Discussion of pros and cons
The concept of schooling as a personal investment goes back to at least Adam Smith. Following the human capital revolution in economic thought in the 1960s, the worker’s educational level was analyzed extensively, with the microeconomics focus largely being on the returns to education. That is, the measure of the future economic benefits to an individual or society from increasing the amount of education undertaken. There are essentially two classes of estimation methods: one that uses the internal-rate-of-return procedure, and another that approximates this procedure by fitting an earnings function to individual data sets. The internal rate of return is found by setting the discounted value of costs and benefits over time equal to zero and finding the implicit discount rate, but this is not examined further in the present article as it is beyond the scope of the Mincer equation or other standard earnings functions.
The Mincer equation explains earnings as a function of schooling and labor market experience, giving a clear sense of the average monetary returns of one additional year of schooling. The rate of return to investment in schooling is presented in a simple and comparable format that permits estimates of the profitability of schooling, thus allowing people to use this information for investment decision purposes.
The interest in ascertaining the value of the investment in education has increased over time. Worldwide, education spending has increased from 3.6% of GDP in 1970 to more than 4.8% of GDP in 2011. At the same time, individuals and their families invest a significant amount out of their own pockets for tuition and other education-related expenses. The student’s foregone earnings represent the largest costs incurred by individuals and their families while studying. Is this massive investment in schooling justified? One way to analyze this question is to estimate the costs and benefits of the investment, for which the Mincer equation is ideally suited.

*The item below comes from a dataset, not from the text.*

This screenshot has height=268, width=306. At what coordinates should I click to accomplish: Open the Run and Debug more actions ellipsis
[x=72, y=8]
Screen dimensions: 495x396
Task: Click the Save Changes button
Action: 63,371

Although most rate of return studies attempt to estimate the returns to schooling for a country, region, or level of schooling, lately there has been interest in more disaggregated information such as returns for certain population groups categorized according to specific characteristic, e.g. ethnic, linguistic, religious groups, persons with disabilities, and so on. Estimating Mincer equations for different groups such as males and females or ethnic groups can be used to study the extent of labor market discrimination. Returns to schooling for women are used to justify further investments in girls’ schooling. Returns to schooling in developing countries are used to justify international goals for getting all children into school. In developed countries, the massive investments in higher education, rising tuition levels, and increasing student debt loads are calling into question the overall attractiveness of educational investment.
It should be noted that the relationship between schooling and earnings does not necessarily imply causality. Moreover, since earnings functions provide private returns to schooling, the only cost taken into account is the foregone earnings associated with attending school instead of earning a working wage. To obtain an estimate of the social return to schooling, one needs to identify other costs (e.g. government/public costs of education) and benefits outside of wages, such as health benefits. Moreover, despite the usefulness of rate of return estimates, rapidly changing conditions (i.e. technological developments and increasing overall economic complexity) degrade the value of using historical cross-sectional data to make current investment decisions. Another issue is that the simple Mincer equation estimates an average marginal rate of return; however, the rate of return can vary with the number of years of schooling, and can decrease over the working lifecycle and by cohort; as seen in the Illustration, the returns to another year of schooling change—typically decline—as the average level of schooling rises over time.
Interpretation of results from an earnings function
The form of the earnings function—that is, which variables to include and how they enter the equation—is important . Researchers typically use hourly earnings as the dependent variable (the outcome of interest) in these calculations. However, the time frame over which earnings are measured is often determined by necessity: some data sets report annual earnings whereas others report weekly or hourly wages. Because individuals with higher levels of schooling tend to work more, the resulting return to schooling will be greater when using weekly or annual earnings than hourly earnings . This must be kept in mind when constructing and interpreting the results from earnings functions.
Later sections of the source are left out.